As a twenty-six-year-old woman, I am still stuck in the stages of finding who I am and loving myself. I became a mom of three(now four) within the span of three years and during that time I never had a chance to focus on me and my wants. I pretty much let motherhood consume me and because of that, I completly lost my identity and my sense of self. It slowly led me down a dark path and even to this day I am still trying to put all the pieces back together of what was my life. I am more aware of myself now, but even so, I still have days where I feel completely lost. I feel like one minute I am on the right track and then the next mintue I am confused about what to do next. I realize now though, the reason why I have a hard time trusting in myself is that, I haven’t let go of the control I have over myself. I haven’t fully given my trust to God. It’s not that I don’t want to it’s that I don’t know how to. I’ve held so tight onto my life for so long I have a hard time letting go of it. I have been working with a spiritual mentor and it has helped me tremendously, but I am still very much a work in progress. However, I am starting to believe that if I stop saying “work in progress,” my life will start to see some changes. I have also been working on building my self-confidence up. Sometimes I feel like I don’t even know what it means to be confident. I know now confidence is more than just wanting to “look good,” but it also includes your mental and emotional well being. Confidence is alot more than what we see on the surface. When I see a confident woman whether it be on social media or in person, I no longer think she’s confident because she “looks good.” I know that she’s confident because she built up all areas of her life(physical mental, emotional). As I am walking into a new journey in my life, I am also learning to implement four powerful habits to help build /boost up my self confidence. They are:
- Embracing/loving everything about myself
- Positive Self Talk
- Taking care of every part of myself inside/out
- Smiling More
Embracing/Loving Everything About Myself
“Everything starts with you.” The hardest part every woman struggles with when it comes to confidence is embracing the bad with the good. We can’t love some parts of ourselves and not love the others. A part of building your self-confidence is accepting all your imperfections no matter how big or small they are. My biggest downfall is continuously tearing myself down because of one small imperfection. I can see something I don’t like (Ex: a mole on my face) and have a meltdown like a child. It’s true I have moles on my face & of course, I hated it. I’ll admit I still don’t like having molds on my face, but this one mole I’ve come to love. Surprisingly it’s the biggest mole on my face. Honestly, I love my mole it adds some uniqueness to my face. I also know that I am lucky to have it because people are actually getting moles as tattoos now. Always remember something you hate about yourself others will love to have it. We weren’t given certain things as a punishment but rather as something that makes us unique and even more beautiful. Love everything about yourself and watch how your confidence shines through others.
Positive Self Talk
If you are constantly speaking negatively about yourself, how do you expect to build up your confidence? I’ll be the first to admit I have a tendency to say all the things I don’t like about myself and continue to dwell on it until I convince myself I am not pretty/good enough. When we continue to speak negativity over ourselves we are lowering our self-esteem each time. You don’t build up self-confidence by tearing yourself down. As I said before “everything starts with you.” Start speaking positivity over yourself. When you look at yourself in the mirror tell yourself everything you love about yourself. Admire your inner and outer beauty. Make a list of affirmations that speaks self-confidence into you. Don’t underestimate the power of positive self-talk. Every confident woman is confident because she speaks it into herself.

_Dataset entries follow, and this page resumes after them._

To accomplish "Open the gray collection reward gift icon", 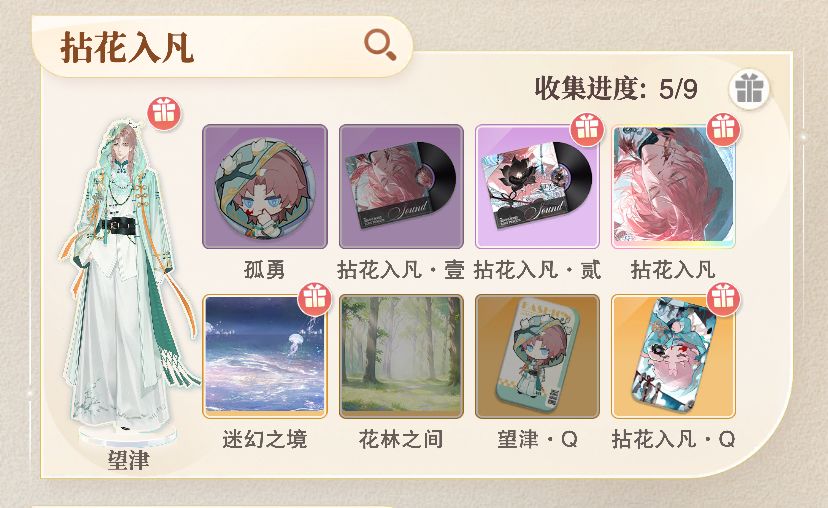I will tap(749, 89).
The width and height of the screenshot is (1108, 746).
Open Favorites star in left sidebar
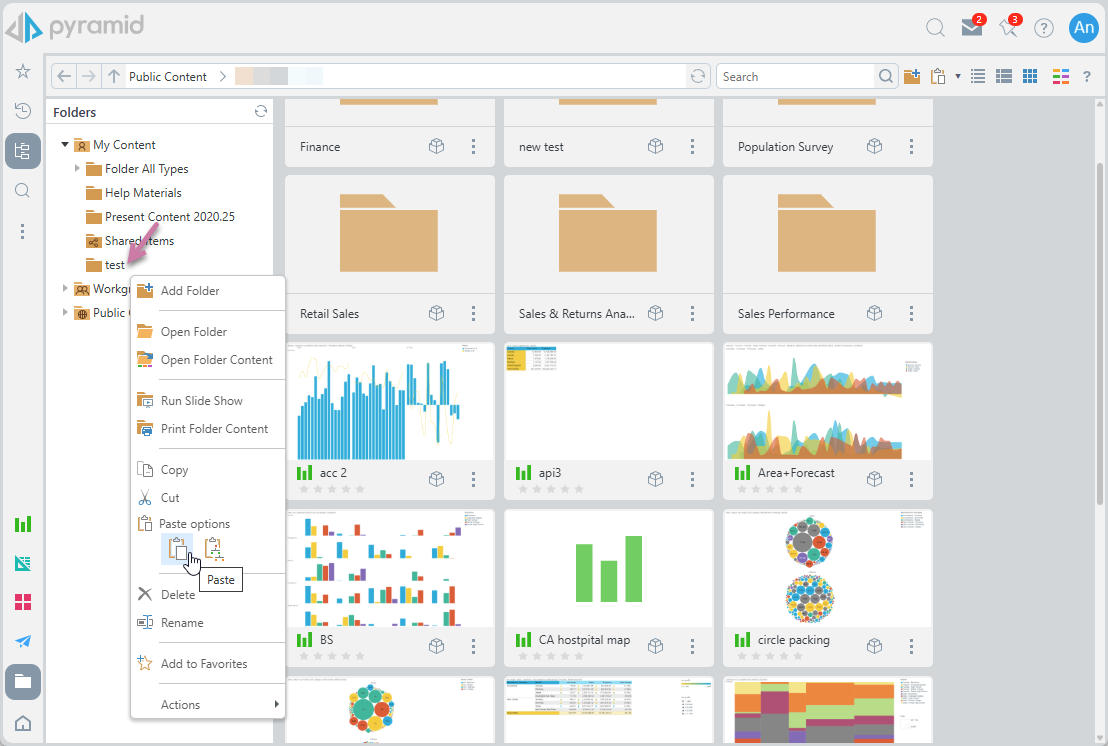(22, 72)
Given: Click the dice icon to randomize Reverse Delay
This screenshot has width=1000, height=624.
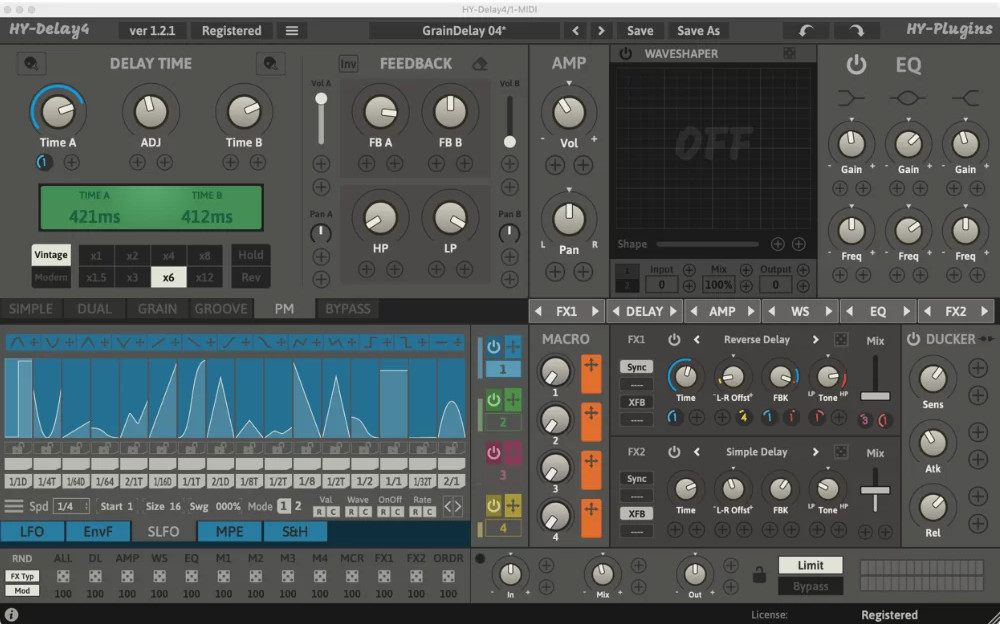Looking at the screenshot, I should point(841,337).
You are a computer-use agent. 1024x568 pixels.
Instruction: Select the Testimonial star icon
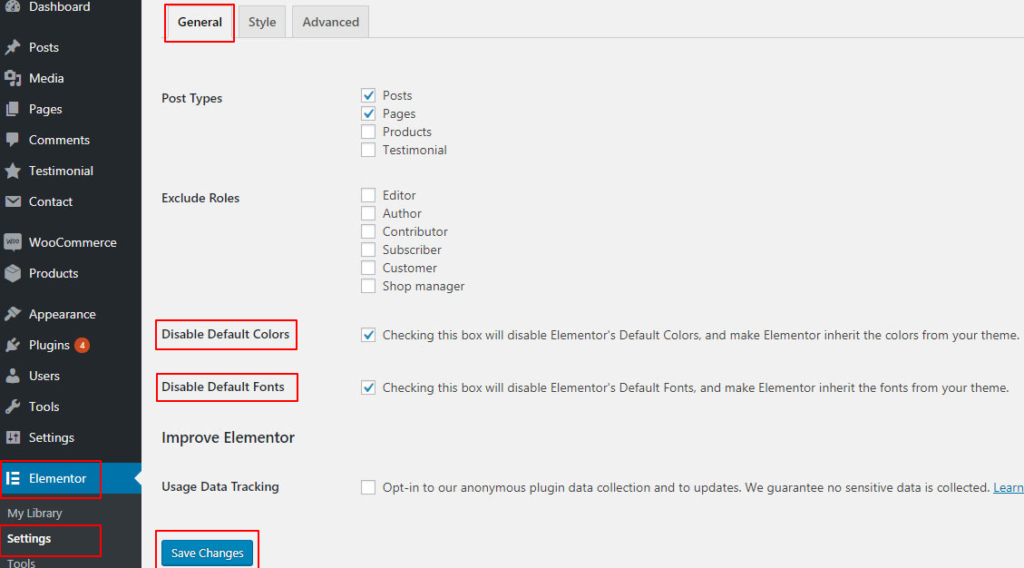point(13,171)
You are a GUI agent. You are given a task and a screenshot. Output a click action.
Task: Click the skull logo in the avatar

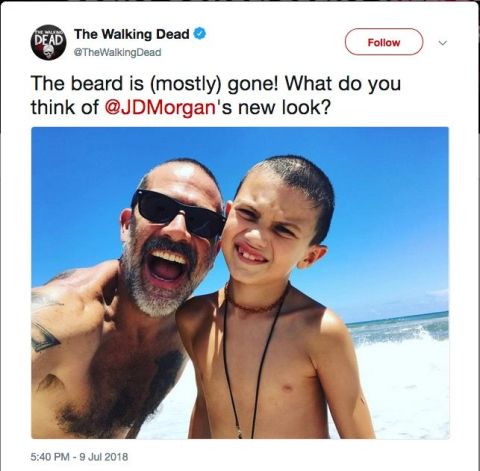(x=48, y=52)
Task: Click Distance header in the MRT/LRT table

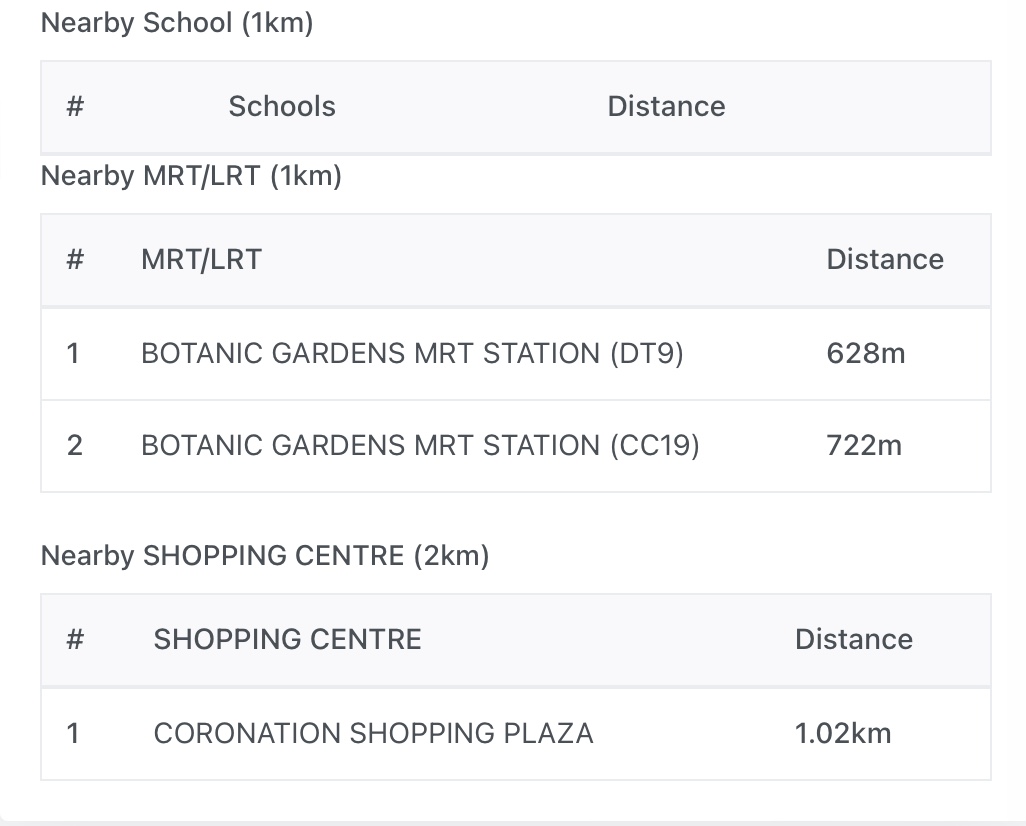Action: [x=884, y=259]
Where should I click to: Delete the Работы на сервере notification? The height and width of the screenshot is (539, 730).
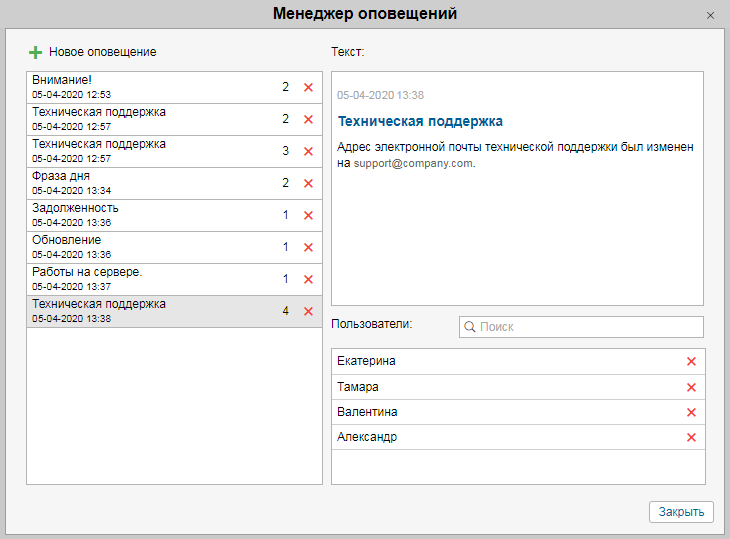(x=308, y=279)
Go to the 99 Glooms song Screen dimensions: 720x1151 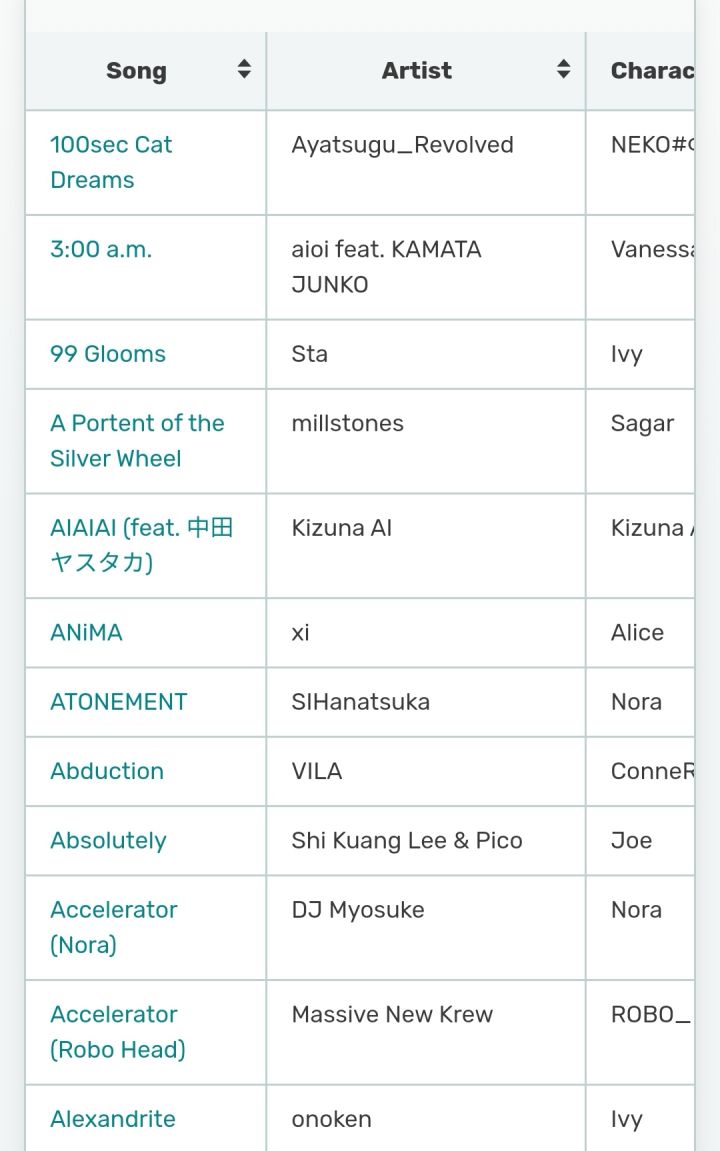click(108, 354)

Taking care of every part of myself inside/out
Apart of self-confidence also involves self-care. When you begin to nourish yourself inside and out you become more aware of yourself. You begin to understand what makes you happy as well as what you love to do. Self Care has always been something I’ve always neglected since becoming a mom. I always made myself my least priority and it showed. As I am entering into a new journey in my life, I am making myself a priority again. I am learning to practice self-care in many different ways that make me happy inside and out. I am slowly tapping back into womanhood and becoming a better version of myself (mentally, physically, and emotionally). Self Care and self-confidence go hand in hand. Don’t neglect yourself because you deserve to feel happy about the woman you are/becoming. Self Care is at the top of my list and I am not leaving myself to hang this time around.
“A woman with a beautiful smile can conquer anything.”
My smile is my biggest asset. I’ve always been told I have a beautiful smile and quite frankly I’ve been taking it for granted. I don’t smile as much as I should. When I do smile I feel wonderful and happy. It’s so crazy how every picture I take my best ones are the ones when I smile. Your smile can lit up an entire room. No one can outdo or bother a woman who smiles. It doesn’t where you are in life always make sure you smile through it all. A woman who smiles is a woman with confidence. I’ve witness plenty of people question if someone is okay because they are always smiling. As women people become intimidated when we are unbothered and smiling. No matter what people say or think of you, always smile and show off those beautiful teeth. I will be doing the same. 2020 is a year of smiling everyday!
Having self confidence doesn’t make you arrogant or full of yourself. Having self confidence makes you an overall better woman. People hate what they can’t understand. Always rememebr you are in control of your life and you have the power to do as you please. Being confident is part of growing and learning about ourselves as women. Don’t ever feel guilty for holding your head high and being unbothered by others who have something negative to say.
You are strong
You are brave
You are bold,
You are beautiful
You are powerful
And you are confident in your own skin.